- **WHAT THE TASK ASKS**:
Begin at the first line below and copy each line exactly, ending with the line where "Task: Click the 显示墨迹 show ink tool" appears.
Segment Open
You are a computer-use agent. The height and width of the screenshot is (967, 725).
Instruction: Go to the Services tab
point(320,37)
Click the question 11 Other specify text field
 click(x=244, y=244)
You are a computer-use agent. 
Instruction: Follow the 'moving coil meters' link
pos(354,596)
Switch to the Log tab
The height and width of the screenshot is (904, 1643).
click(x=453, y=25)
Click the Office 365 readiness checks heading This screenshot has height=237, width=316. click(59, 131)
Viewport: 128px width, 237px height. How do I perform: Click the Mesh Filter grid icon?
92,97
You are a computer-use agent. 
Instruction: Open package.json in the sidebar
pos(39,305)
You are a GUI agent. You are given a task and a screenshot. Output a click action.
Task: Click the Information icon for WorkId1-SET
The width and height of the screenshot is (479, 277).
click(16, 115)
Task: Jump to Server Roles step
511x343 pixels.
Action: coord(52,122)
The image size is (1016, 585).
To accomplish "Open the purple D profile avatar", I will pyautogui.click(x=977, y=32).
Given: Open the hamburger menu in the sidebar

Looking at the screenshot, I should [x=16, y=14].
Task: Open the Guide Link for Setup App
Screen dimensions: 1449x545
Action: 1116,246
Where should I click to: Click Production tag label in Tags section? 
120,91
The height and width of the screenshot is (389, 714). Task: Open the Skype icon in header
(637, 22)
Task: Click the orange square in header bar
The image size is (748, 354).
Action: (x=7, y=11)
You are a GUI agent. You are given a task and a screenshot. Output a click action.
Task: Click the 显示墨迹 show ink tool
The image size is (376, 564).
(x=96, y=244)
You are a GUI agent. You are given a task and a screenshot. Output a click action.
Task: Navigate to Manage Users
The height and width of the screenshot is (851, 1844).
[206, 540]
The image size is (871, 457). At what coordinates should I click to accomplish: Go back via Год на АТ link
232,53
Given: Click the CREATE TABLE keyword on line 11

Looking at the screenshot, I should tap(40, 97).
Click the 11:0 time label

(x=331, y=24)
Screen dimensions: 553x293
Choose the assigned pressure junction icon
Segment Closed
- **ANSWER**:
You are a computer-use agent. The height and width of the screenshot is (967, 725).
Instruction: Go to the Services tab
point(320,37)
Click the question 11 Other specify text field
 click(x=244, y=244)
You are a computer-use agent. 
Instruction: Follow the 'moving coil meters' link
pos(354,596)
Switch to the Log tab
The height and width of the screenshot is (904, 1643).
click(x=453, y=25)
Click the Office 365 readiness checks heading This screenshot has height=237, width=316. click(59, 131)
Viewport: 128px width, 237px height. How do I perform: Click the Mesh Filter grid icon?
92,97
You are a computer-use agent. 
Instruction: Open package.json in the sidebar
pos(39,305)
You are a GUI agent. You are given a task and a screenshot. Output a click action.
Task: Click the Information icon for WorkId1-SET
The width and height of the screenshot is (479, 277).
click(16, 115)
Task: Jump to Server Roles step
511x343 pixels.
Action: coord(52,122)
The image size is (1016, 585).
To accomplish "Open the purple D profile avatar", I will pyautogui.click(x=977, y=32).
Given: Open the hamburger menu in the sidebar

Looking at the screenshot, I should [x=16, y=14].
Task: Open the Guide Link for Setup App
Screen dimensions: 1449x545
Action: 1116,246
Where should I click to: Click Production tag label in Tags section? 
120,91
The height and width of the screenshot is (389, 714). Task: Open the Skype icon in header
(637, 22)
Task: Click the orange square in header bar
The image size is (748, 354).
Action: (x=7, y=11)
You are a GUI agent. You are given a task and a screenshot. Output a click action.
Task: Click the 显示墨迹 show ink tool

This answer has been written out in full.